**DATA FOR THIS EXERCISE:**
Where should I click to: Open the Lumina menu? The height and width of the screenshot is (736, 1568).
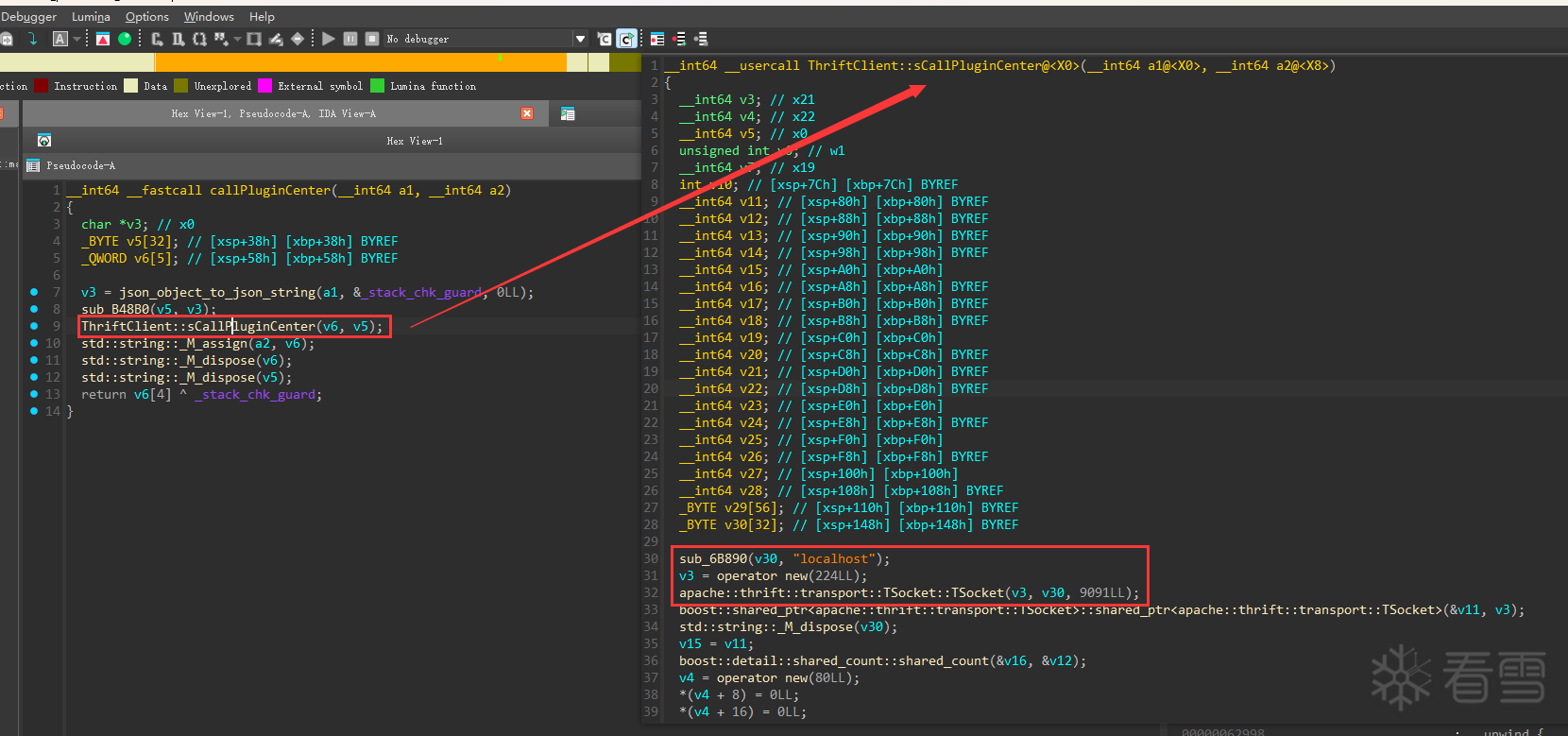[x=91, y=17]
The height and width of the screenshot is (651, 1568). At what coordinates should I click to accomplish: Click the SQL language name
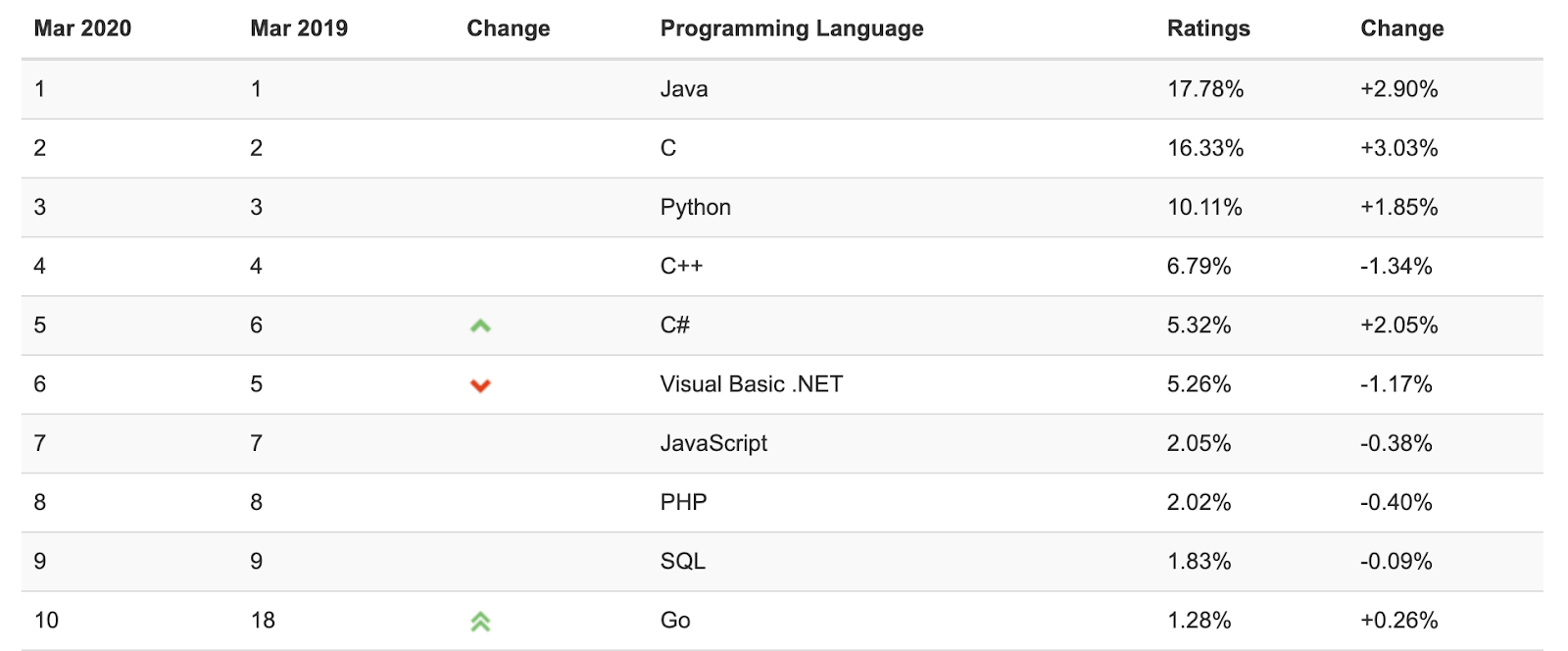coord(683,561)
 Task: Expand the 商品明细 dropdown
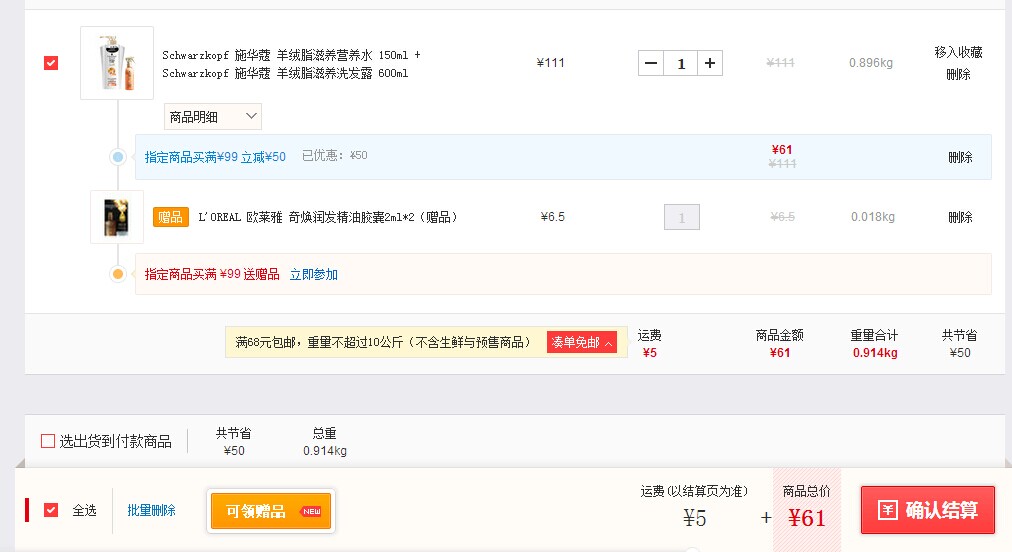click(213, 117)
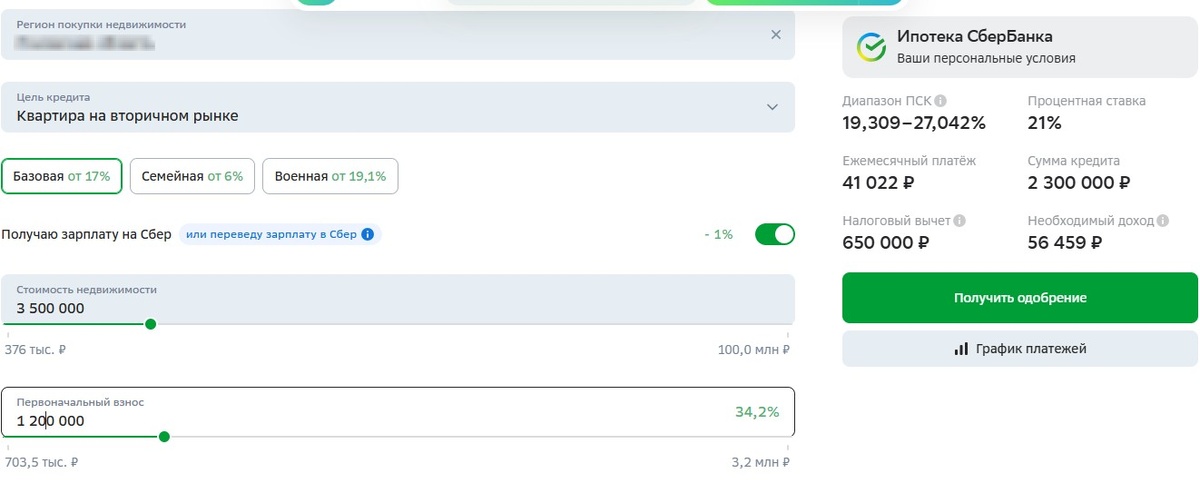Click the Первоначальный взнос slider handle
Screen dimensions: 1200x483
[x=164, y=436]
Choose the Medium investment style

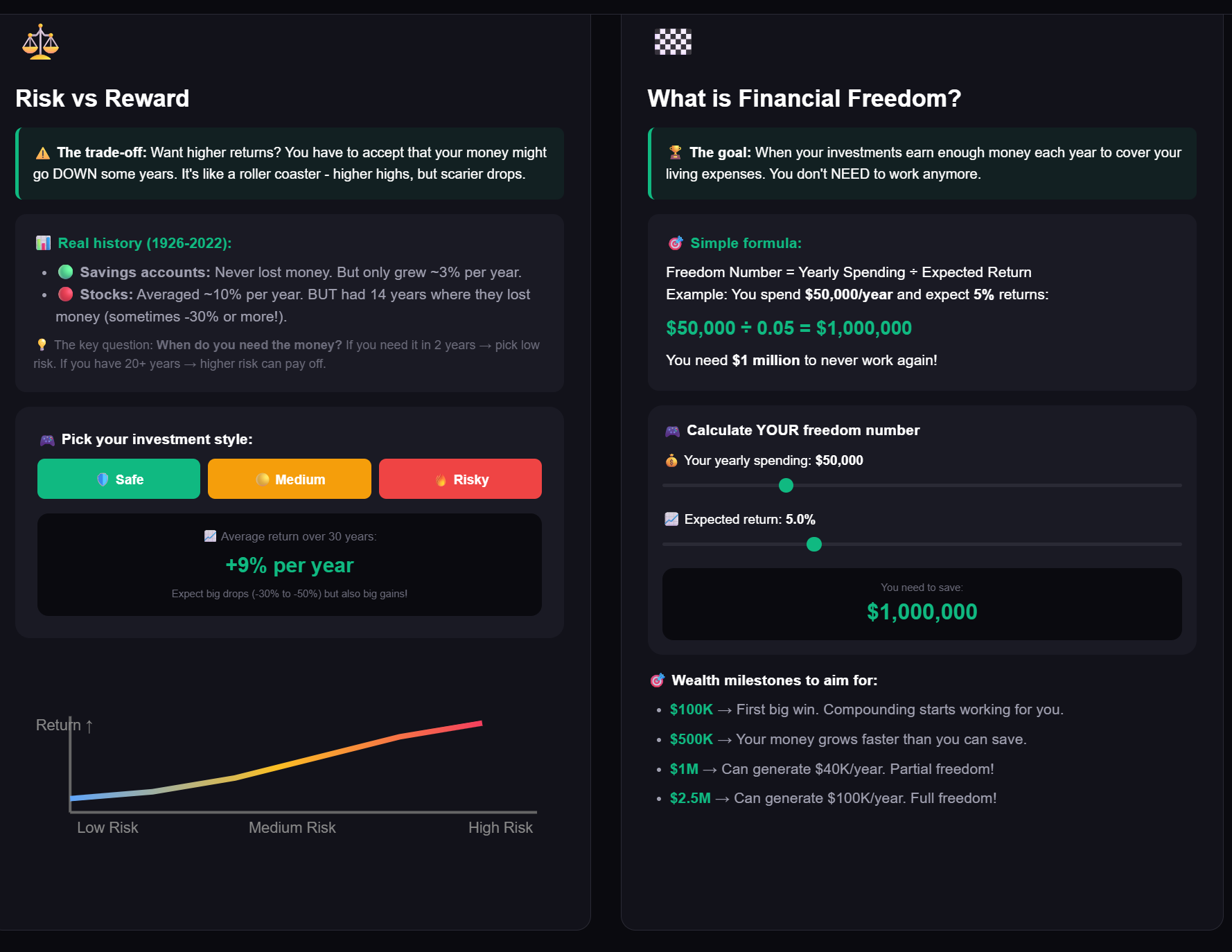(x=290, y=479)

**WORK INSTRUCTIONS:** Everything from the line with "The height and width of the screenshot is (651, 1568)." through the end of the records above, both ends included, is to be reproduced exactly, and nothing outside that span; the pictures are to be dropped.

**YOUR RESPONSE:**
The height and width of the screenshot is (651, 1568). At what coordinates should I click to accomplish: Click the SQL language name
coord(683,561)
 Task: Expand the 商品明细 dropdown
click(213, 117)
Click the Первоначальный взнос slider handle
Screen dimensions: 1200x483
[x=164, y=436]
Choose the Medium investment style

(x=290, y=479)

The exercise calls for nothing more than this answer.